Marinating time 12 hours
Resting time 1 hour
You will need to begin this recipe 1 day ahead.
To make the spice paste, combine the ingredients in the bowl of a food processor and process until smooth. Rub the spice paste all over the pork, cover and marinate in the fridge overnight.
To cook the pork, preheat the oven to 160°C. Place the pork and marinade in a flameproof casserole dish, cover with water and cover with a lid. Cook in the oven for 4–5 hours or until the pork is tender and falling apart. Remove the pork from the liquid and allow to cool. Strain braising liquid through a fine sieve into a saucepan. Place the saucepan over high heat and bring to the boil. Cook for 30–40 minutes, until reduced to a glaze consistency.
When the pork is cool enough to handle, shred using your hands. Add the reduced sauce, peas, dried mint and almonds to the pork and season to taste. Mix well to combine, then place in the fridge until chilled.
To make the dough, combine the flour, salt and water in the bowl of a stand mixer fitted with a dough hook. Mix on medium speed for 6–8 minutes or until the dough is smooth and elastic. (You can also knead the dough by hand.) Transfer the dough to a clean bowl, cover with a tea towel and rest for 30 minutes.
Meanwhile, to make the mustard mayo, combine all the ingredients in a mixing bowl and season to taste. Transfer the mayo to a squeeze bottle. Refrigerate until required.
Stretch the dough out into a long oval shape, then use a rolling pin to roll out until 5 mm thick. Smear the surface liberally with 100 g of the softened butter. Starting from one end, roll up dough, lifting and pulling the dough tight every few turns, until you have a thick log. Wrap in plastic wrap and refrigerate for 30 minutes, until chilled.

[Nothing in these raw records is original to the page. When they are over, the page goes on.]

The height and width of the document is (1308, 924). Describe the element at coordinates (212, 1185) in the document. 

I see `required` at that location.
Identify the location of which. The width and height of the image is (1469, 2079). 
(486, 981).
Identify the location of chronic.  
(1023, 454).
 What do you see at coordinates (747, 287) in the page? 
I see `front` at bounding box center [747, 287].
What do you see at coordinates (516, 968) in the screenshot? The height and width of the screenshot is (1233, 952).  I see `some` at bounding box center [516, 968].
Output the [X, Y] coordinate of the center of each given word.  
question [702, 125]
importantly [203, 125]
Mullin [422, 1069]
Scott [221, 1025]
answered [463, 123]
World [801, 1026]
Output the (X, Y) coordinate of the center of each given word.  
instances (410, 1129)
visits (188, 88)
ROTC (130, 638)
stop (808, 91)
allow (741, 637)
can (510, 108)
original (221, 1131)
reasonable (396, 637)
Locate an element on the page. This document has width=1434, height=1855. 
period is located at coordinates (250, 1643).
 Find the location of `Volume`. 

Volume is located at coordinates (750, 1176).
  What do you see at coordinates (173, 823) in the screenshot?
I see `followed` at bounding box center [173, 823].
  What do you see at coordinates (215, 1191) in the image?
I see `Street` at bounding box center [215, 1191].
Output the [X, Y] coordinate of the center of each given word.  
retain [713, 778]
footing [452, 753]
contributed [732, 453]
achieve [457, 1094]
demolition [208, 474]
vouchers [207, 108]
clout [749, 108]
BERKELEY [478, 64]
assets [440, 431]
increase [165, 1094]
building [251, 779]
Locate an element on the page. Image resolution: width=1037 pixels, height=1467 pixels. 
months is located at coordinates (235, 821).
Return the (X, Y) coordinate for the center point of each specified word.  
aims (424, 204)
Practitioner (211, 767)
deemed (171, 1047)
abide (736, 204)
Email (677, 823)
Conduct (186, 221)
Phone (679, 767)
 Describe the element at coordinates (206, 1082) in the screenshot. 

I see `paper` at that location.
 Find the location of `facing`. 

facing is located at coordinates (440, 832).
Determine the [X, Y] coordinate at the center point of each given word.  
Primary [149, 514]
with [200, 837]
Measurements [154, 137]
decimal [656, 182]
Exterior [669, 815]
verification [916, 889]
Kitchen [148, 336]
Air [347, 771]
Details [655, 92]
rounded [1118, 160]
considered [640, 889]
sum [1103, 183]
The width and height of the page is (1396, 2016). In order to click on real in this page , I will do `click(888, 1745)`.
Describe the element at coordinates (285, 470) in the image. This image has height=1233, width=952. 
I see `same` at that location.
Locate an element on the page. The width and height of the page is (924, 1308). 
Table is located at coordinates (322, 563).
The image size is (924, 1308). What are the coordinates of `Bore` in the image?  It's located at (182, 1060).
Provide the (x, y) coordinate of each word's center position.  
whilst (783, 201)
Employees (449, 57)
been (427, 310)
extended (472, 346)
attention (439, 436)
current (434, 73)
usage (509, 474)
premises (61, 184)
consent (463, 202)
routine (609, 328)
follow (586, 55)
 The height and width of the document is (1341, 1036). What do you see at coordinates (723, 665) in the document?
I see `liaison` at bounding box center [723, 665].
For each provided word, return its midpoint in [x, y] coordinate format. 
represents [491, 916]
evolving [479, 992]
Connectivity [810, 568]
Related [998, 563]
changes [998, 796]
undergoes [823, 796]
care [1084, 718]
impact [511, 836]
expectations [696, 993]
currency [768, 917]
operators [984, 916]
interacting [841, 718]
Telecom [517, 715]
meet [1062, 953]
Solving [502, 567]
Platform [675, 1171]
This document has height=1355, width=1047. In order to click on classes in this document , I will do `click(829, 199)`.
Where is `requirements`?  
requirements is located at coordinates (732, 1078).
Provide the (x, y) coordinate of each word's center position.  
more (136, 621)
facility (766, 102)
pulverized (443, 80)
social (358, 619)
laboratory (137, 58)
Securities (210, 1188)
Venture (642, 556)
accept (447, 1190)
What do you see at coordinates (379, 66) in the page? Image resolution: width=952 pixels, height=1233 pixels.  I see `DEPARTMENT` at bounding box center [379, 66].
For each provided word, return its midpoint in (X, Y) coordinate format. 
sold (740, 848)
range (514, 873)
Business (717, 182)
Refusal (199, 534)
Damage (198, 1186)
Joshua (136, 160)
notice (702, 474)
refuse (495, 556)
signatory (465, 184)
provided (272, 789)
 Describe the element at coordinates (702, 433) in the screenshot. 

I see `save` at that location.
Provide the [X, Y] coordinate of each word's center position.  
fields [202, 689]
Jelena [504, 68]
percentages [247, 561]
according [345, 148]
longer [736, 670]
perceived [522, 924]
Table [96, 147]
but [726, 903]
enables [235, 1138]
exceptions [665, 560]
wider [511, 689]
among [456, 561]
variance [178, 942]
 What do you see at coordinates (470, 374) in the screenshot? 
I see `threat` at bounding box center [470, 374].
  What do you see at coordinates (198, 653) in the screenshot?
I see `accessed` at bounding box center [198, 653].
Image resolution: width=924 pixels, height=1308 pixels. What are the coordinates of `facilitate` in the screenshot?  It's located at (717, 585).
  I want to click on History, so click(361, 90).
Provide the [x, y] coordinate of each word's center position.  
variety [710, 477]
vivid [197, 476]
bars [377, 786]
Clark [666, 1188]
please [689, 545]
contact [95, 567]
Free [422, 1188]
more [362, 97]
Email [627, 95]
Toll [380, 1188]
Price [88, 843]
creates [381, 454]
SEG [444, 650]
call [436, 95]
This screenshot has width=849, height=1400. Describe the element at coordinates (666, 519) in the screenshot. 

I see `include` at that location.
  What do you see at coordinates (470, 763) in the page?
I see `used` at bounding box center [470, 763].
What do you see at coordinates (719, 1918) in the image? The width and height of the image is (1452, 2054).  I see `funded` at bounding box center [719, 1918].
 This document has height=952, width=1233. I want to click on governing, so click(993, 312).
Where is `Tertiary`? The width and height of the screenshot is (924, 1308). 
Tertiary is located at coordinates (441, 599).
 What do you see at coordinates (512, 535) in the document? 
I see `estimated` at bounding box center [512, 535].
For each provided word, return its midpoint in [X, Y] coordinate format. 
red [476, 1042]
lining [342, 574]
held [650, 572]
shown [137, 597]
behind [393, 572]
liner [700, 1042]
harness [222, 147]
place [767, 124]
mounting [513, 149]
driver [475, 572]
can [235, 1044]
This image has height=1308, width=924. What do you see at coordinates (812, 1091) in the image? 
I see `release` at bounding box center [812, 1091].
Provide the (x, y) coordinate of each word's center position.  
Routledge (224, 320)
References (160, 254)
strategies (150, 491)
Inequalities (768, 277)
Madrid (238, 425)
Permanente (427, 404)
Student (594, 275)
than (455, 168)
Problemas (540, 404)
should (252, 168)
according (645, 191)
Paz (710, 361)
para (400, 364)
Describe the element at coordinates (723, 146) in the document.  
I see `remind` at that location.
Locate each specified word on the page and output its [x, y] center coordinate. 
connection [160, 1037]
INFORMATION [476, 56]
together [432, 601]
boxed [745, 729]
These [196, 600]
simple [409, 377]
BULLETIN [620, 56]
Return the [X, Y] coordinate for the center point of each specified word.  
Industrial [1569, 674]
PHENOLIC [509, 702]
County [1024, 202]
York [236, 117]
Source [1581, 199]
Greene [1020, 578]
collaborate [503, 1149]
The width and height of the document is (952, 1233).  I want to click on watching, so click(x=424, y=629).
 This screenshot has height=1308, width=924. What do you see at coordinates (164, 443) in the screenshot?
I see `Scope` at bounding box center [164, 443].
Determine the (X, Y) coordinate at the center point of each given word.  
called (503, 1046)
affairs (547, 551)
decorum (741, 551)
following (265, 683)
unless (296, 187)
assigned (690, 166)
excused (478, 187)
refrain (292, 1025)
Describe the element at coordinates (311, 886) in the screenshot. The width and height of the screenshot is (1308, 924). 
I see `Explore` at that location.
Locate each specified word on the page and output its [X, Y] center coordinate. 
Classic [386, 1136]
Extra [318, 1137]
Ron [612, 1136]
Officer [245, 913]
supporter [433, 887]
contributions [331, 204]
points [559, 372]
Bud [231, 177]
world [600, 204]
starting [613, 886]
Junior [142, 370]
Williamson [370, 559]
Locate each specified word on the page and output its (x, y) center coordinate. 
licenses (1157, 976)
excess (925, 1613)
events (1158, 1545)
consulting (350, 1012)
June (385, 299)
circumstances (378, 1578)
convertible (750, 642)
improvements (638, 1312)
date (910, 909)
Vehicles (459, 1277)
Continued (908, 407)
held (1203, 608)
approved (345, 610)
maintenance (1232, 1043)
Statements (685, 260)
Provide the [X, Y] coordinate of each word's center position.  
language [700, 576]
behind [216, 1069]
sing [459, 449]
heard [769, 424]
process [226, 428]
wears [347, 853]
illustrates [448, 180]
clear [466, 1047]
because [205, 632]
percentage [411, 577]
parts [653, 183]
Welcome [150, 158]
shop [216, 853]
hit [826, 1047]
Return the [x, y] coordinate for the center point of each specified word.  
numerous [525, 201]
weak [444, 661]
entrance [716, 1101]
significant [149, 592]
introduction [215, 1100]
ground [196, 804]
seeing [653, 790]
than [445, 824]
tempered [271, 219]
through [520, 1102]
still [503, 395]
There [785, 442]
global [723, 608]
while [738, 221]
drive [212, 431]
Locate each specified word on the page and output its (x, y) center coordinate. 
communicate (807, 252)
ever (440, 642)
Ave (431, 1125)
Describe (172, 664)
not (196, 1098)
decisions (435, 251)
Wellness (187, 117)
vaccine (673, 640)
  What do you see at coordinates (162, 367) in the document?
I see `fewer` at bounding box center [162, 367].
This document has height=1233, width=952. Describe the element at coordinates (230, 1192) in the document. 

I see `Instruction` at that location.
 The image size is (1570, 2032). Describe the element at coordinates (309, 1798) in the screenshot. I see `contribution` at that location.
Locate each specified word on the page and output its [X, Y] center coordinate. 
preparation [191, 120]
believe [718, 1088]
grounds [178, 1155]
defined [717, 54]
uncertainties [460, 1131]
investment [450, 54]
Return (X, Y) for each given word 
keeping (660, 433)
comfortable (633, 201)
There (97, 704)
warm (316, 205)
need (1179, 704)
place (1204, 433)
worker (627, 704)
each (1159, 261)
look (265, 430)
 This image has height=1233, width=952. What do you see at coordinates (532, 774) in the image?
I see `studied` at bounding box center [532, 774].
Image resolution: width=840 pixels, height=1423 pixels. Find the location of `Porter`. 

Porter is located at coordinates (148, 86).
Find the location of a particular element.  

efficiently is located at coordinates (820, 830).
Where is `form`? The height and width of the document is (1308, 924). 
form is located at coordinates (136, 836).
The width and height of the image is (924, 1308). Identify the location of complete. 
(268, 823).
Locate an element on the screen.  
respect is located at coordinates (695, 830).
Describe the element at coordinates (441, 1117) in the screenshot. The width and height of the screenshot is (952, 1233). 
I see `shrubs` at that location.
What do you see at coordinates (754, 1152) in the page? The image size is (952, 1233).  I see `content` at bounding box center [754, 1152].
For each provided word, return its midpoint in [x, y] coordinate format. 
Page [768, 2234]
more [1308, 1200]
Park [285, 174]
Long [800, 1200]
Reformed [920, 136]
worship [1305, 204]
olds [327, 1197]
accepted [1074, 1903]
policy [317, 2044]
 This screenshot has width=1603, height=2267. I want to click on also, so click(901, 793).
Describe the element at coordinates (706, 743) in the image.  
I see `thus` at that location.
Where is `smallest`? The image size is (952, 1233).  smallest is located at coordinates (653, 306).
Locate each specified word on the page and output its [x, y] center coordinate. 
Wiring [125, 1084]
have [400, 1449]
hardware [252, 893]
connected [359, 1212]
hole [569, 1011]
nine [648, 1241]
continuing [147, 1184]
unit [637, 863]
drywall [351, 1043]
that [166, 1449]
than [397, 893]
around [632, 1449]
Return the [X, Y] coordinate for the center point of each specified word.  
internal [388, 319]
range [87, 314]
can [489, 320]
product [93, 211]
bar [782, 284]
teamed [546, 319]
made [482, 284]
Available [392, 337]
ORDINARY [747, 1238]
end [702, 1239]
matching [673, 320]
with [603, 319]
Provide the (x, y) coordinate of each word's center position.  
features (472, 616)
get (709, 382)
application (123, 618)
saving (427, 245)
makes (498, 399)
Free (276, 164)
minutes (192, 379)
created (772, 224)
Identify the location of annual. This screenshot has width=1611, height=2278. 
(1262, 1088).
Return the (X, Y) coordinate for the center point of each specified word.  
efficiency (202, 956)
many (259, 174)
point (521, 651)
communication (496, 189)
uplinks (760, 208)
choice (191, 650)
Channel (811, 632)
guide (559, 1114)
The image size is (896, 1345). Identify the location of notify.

Take the dough out of the fridge and bring to room temperature before proceeding. In one swift motion, lift the log off the bench, stretch it out and allow it to drop back onto the bench. Gently work the dough, stretching it out until about 1.5 m – 1.6 m long. Lightly smear with butter then cut into pieces about 4 cm thick.
To make the pastizzi, hold a portion of the pastry in one hand. Using your thumbs to make a small pocket, stretch and flatten around the edges of the dough until it resembles a small shallow bowl. Place a generous tablespoon of pork and pea filling inside. Fold to make a semi circle, holding opposite ends of the dough. In one swift motion, stretch and twist the ends in opposite directions so that dough elongates and the middle opens up. As you do this, allow the pastizzi to drop onto the benchtop. Flatten the ends by pressing down onto the benchtop, then transfer to an oven tray lined with baking paper. Repeat with remaining dough and filling.
Preheat the oven to 220°C. Cook the pastizzi for 12–15 minutes or until golden. Serve with mustard mayonnaise.
• Sabaht baharat is a blend of spices often referred to as Lebanese seven spice, or simply baharat. You will find baharat in Middle Eastern grocery stores and at quality spice merchants.
• Kewpie is a brand of Japanese mayonnaise available in some supermarkets and some Asian grocers.